The Idaho National Laboratory has turned a minor change in Idaho’s 1995 nuclear waste agreement into $25 million in new programs at a time when federal research money is tight.
INL Director John Grossenbacher told the Idaho Statesman editorial board that the minor change, made in a memorandum of agreement approved by Idaho Gov. Butch Otter in 2011, which allows up to 880 pounds of spent nuclear fuel to be brought into the state for research, has allowed a research program to examine 25 fuel rods in partnership with the South Korean government for $15 million a year indefinitely.
A second program will examine spent nuclear fuel rods, the uranium fuel pulled from commercial nuclear reactors, under a new program that keeps them in reactors longer. They hope to begin the program to see how these fuel rods behave inside a dry storage cask in 2016, bringing another $10 million annually.
The 890-square mile test site, where the technology for the commercial nuclear industry was developed, still has facilities available nowhere else in the world. And with the spent fuel certain to be stored for several more decades in dry casks above ground, since the planned Yucca Mountain nuclear waste site has been scrapped, Idaho has more opportunity, Grossenbacher said.
In the next few years the federal government is going to need to do a longer term demonstration project that shows how of the “high burn” nuclear fuel, which was left longer in rectors, behaves after it was first placed in underwater storage and now is stored in dry casks. The INL, with its unique nuclear research and handling facilities and its huge security force is likely the best place for such a demonstration.
“We’re going to have to take that fuel out of the casks and look at it,” Grossenbacher explained.
It could mean hundreds of millions of research dollars. But for this mission, the INL would need to bring 30 tons of nuclear waste to Idaho. The 1995 agreement wouldn’t allow it. And in the last couple of years the opposition by Idaho Governors Phil Batt, who negotiated the agreement, and Cecil Andrus who set the table for it, have kept Otter from seeking to rewrite it.
For that to change Idaho is going to have to have a major conversation on the subject.
“Is it a this-year issue? Is it a next-year issue or the year after that?” Grossenbacher said.
Liz Woodruff executive director of he Snake River Alliance agrees we ought to have a conversation if they are expecting to change it. She’s just not for changing the agreement.

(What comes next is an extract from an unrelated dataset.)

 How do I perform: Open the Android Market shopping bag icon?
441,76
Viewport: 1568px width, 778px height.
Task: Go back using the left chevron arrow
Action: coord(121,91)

The Department of Energy is facing a year-end deadline for treating sodium-containing waste stored on the lab and the plant they built to do it isn't open yet. And another DOE contractor has stopped shipments of low-level, long lived waste to a permanent facility that is temporarily closed near Carlsbad, N.M., which will make it hard to meet its 2018 deadline.
Federal officials have said without Yucca the chance the state will meet its 2035 deadline for removal of all waste is nearly zero. That leaves 300 tons of waste in Idaho.
“The idea that because some of the deadlines related to the 1995 agreement are not being met does not mean the key protections the state of Idaho has from the agreement should be changed,” Woodruff said.